Top of EXCERPTED DATA
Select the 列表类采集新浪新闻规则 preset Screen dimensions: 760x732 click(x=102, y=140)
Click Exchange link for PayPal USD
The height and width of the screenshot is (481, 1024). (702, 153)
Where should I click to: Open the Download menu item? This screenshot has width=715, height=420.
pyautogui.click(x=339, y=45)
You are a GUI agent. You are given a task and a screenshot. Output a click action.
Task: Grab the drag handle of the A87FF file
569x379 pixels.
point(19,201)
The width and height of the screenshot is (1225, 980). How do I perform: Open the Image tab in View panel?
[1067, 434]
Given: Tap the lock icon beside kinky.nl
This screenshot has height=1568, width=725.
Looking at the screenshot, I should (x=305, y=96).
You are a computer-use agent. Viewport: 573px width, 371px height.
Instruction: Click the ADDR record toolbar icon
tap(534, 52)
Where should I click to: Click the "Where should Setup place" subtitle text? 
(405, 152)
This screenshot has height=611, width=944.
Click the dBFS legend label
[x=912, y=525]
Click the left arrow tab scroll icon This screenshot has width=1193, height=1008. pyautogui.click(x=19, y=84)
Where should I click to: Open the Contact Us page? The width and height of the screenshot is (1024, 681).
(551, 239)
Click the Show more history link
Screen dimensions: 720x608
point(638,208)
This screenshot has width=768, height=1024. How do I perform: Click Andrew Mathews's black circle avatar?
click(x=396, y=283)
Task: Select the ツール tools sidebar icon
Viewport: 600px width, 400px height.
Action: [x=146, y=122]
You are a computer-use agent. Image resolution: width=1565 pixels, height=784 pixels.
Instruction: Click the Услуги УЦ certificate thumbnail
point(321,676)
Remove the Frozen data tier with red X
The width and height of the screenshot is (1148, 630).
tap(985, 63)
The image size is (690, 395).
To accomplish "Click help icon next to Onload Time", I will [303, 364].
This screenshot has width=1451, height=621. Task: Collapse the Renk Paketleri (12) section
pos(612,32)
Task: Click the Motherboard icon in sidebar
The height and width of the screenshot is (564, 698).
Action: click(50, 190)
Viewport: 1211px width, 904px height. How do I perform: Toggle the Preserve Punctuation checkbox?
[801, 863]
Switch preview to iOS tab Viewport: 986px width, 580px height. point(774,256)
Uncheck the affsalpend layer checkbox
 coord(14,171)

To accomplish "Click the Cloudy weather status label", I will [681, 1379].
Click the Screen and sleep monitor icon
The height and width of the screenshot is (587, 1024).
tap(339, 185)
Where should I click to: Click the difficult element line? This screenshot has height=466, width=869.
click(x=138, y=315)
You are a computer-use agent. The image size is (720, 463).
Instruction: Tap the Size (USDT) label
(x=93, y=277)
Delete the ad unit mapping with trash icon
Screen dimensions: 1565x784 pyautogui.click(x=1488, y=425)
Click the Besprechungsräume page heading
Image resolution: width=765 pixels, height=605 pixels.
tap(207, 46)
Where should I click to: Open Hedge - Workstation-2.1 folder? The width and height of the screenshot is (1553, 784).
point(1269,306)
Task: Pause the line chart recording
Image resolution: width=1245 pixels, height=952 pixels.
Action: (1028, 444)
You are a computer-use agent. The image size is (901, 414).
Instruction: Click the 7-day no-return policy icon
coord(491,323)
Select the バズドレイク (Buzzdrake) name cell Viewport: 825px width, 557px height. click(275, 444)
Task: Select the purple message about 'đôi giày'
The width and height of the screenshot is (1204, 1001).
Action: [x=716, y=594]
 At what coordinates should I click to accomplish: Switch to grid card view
Bottom of EXCERPTED DATA
ACTIVITY -> What belongs in the answer is each line of the data that has the word "accomplish".

EXERCISE SOLUTION ->
To accomplish "Click help icon next to Onload Time", I will [303, 364].
To accomplish "Click the Cloudy weather status label", I will [681, 1379].
 At what coordinates should I click to accomplish: Switch to grid card view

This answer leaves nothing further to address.